Raising Kain

Get password

Raising Kain
Glasgow Barfly
Alan McGee has somewhat magical powers when it comes to eyeing up new talent. Raising Kain, who have recently signed to McGee’s Poptones label, are no exception - they are certainly a magical find. Hailing from the city that spawned Franz Ferdniand, Raising Kain’s sound is more suited to Whitechapel in London than Glasgow. Although they have been called the “Glaswegian Libertines”, it’s a bit of an unfair analysis on the band - even though there are some elements of the band (RIP) in their sound. The ‘Glasgow Stones’ would be a fairer correlation.

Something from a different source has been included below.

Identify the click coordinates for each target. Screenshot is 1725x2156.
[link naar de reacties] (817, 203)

Raising Kain (formerly ‘Kain’, but forced to change due to legal reasons) appear on stage dressed like uber-cool ‘scenesters’ – there is a somewhat uncanny resemblance to The Libertines but with a wasted Mick Jagger as the lead singer. Ian Crawford is the typical Alan McGee front man - he is cocky, arrogant, drunk and has the crowd in the palm of his hand.

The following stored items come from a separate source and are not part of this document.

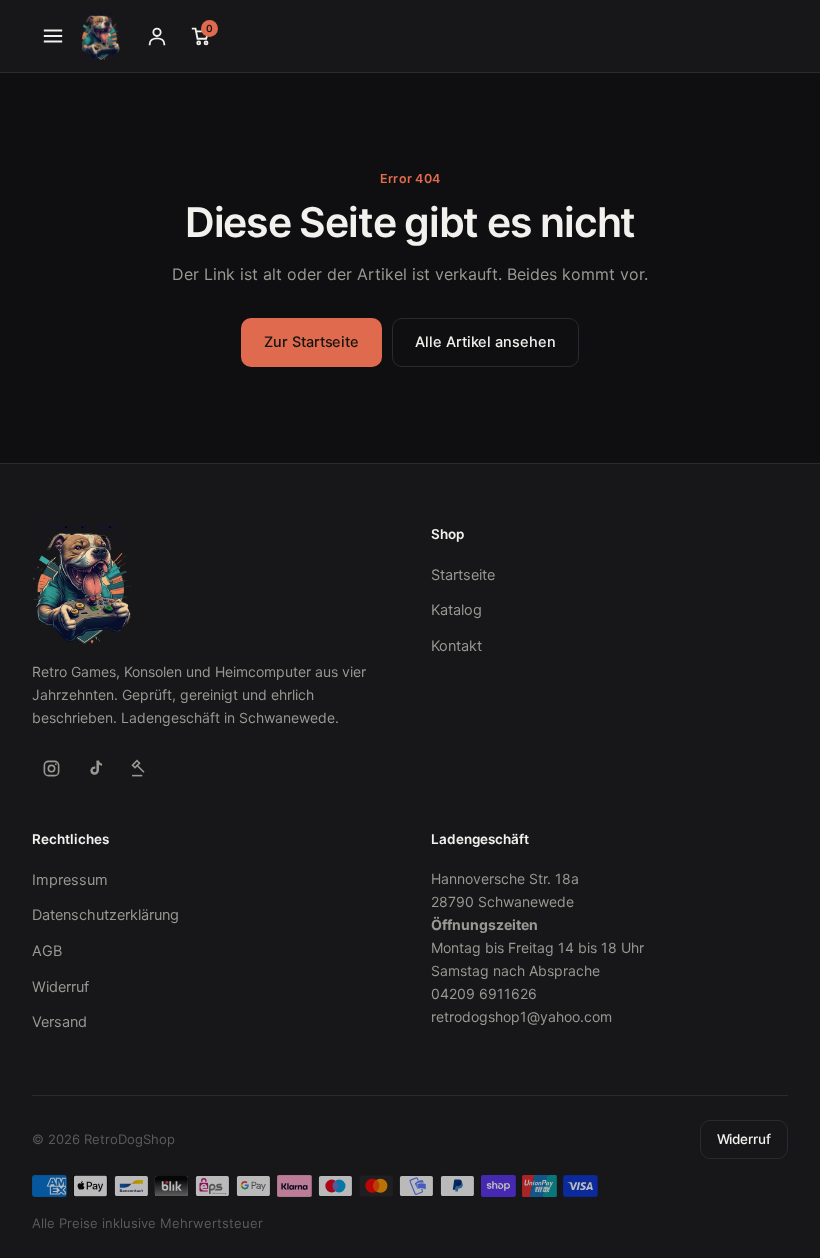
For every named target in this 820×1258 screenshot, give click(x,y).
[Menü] (53, 36)
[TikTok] (95, 768)
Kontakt (456, 646)
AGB (47, 951)
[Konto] (157, 36)
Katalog (456, 610)
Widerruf (60, 987)
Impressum (70, 880)
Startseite (463, 575)
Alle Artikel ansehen (485, 342)
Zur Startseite (311, 342)
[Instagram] (51, 768)
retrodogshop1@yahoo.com (521, 1016)
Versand (59, 1022)
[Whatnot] (139, 768)
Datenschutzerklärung (105, 915)
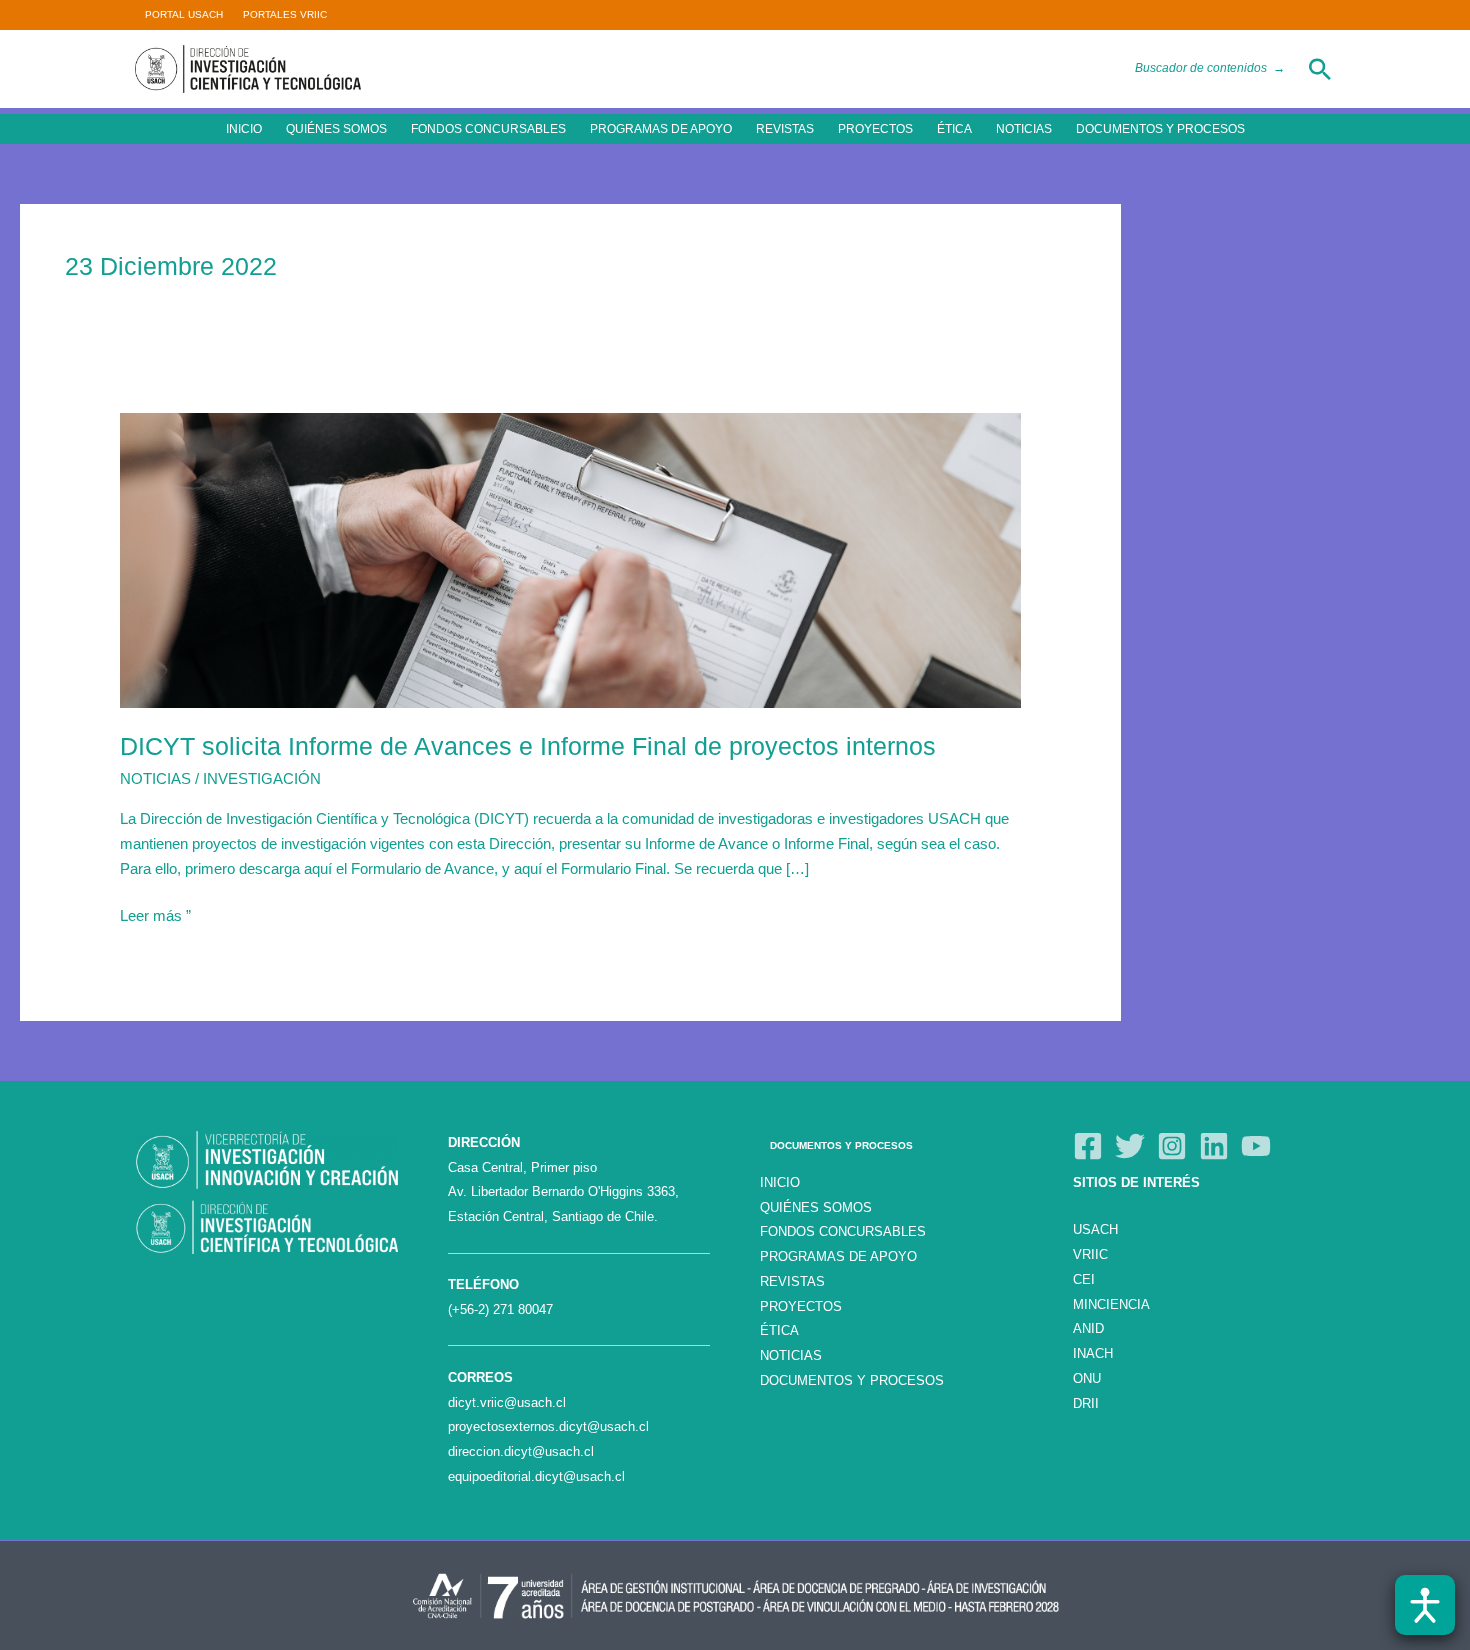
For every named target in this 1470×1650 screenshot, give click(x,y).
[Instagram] (1172, 1146)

The Glasgow 5- piece, open with 'Night & Day'. It’s a storming start that gets the drunk Glasgow crowd moving. By the 3rd song the crowd are quite literally going mental, the whole floor becomes a mosh pit – the older members of the audience flee to the bar at the back.
'Baby, Am Amazed' is a blusey Libertines-esque number that is potentially the best song of the night, as the crowd lap up every lyric crawling off the tongue of Ian.
Ian greets the next song as being a “new one, so like it”. As the band trash out the opening bars to ‘Safehouse’, Ian somewhat ejaculates with excitement – spraying a can of beer all over the front rows of the audience. Not many singers could get away with that in Glasgow. However, Ian brushes it off, cheekily saying, “I hope you all opened your mouths”. He had the audience where he wanted them, in perfect timing for the crowd-pleasing finale ‘Daddy Daddy’.
Raising Kain once said “2004 was for making people dance, 2005 is for making people go mental”. They are right it is difficult, almost verging on the impossible not to go mental at this wonder showzen.